_Required action 1:_ List the diseases that the passage on Christine Coe Winterbourn names as ones in which free radical reactions occur.
_Required action 2:_ Write the next paragraph of the biography of Christine Coe Winterbourn, following on from its last sentence.

━━ Given passage

New Zealand pathologist

Christine Coe Winterbourn is a New Zealand biochemist. She is a professor of pathology at the University of Otago, Christchurch. Her research in the biological chemistry of free radicals earned her the 2011 Rutherford Medal and the Marsden Medal, the top awards from each of New Zealand's two top science bodies.

==Education==
Winterbourn studied chemistry at the University of Auckland, followed by a PhD in biochemistry at Massey University. Her PhD thesis was an investigation of the lipid metabolism of mammalian erythrocytes, exploring changes in the lipid profiles in these cells as a function of the cells' age. She did postdoctoral work at the University of British Columbia, in Canada. Her career since then has been spent at the University of Otago, Christchurch, where she has a chair in the Pathology Department.

==Work==
Winterbourn took a position at the University of Otago's Christchurch medical school in 1970. She set up her own laboratory in 1979/80, which grew into the Centre for Free Radical Research.

Her work explores the fundamental biochemistry of free radicals, which can have both beneficial and harmful effects in the body. She was one of the first scientists to demonstrate that human cells produce free radicals as part of their normal function. At low levels, they are essential to life, contribute to the body's defences against infection, and play a critical role in intracellular signalling. At higher levels, they can lead to oxidative stress, which has been implicated in a wide range of human diseases. Winterbourne did early work to document some of the chemical reactions of free radicals that occur in diseases such as cancer, stroke, coronary heart disease and arthritis.

━━━━
━━ Recorded data

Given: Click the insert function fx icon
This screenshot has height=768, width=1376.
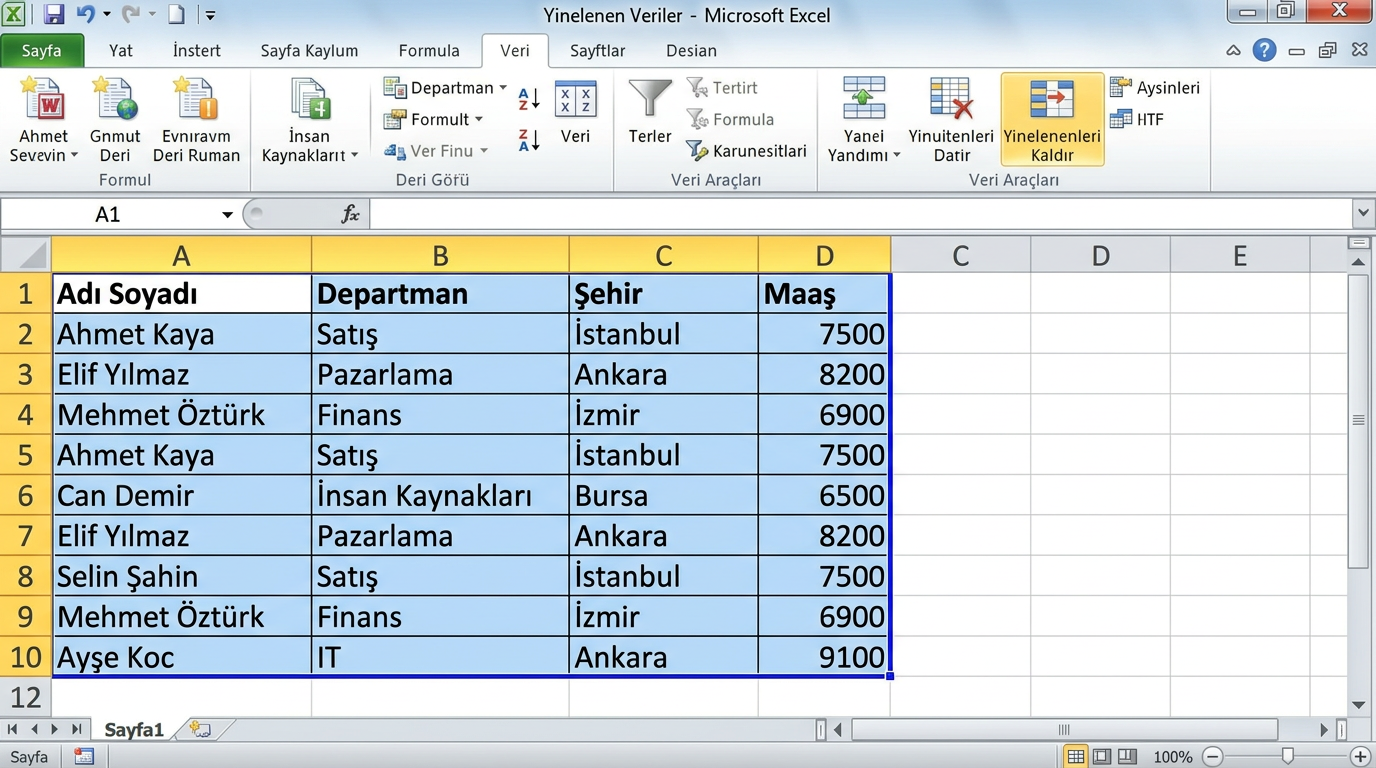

━━━━

_Task output 1:_ Cancer, stroke, coronary heart disease and arthritis.

_Task output 2:_
==Honours==
Winterbourne was the first female recipient of the Rutherford Medal and in 1988 was elected a Fellow of the Royal Society Te Apārangi. In the 1997 Queen's Birthday Honours, Winterbourn was appointed an Officer of the New Zealand Order of Merit, for services to medical research. She was promoted to Companion of the New Zealand Order of Merit in the 2012 Queen's Birthday and Diamond Jubilee Honours, for services to science. In 2017, Winterbourn was selected as one of the Royal Society Te Apārangi's "150 women in 150 words", celebrating the contributions of women to knowledge in New Zealand.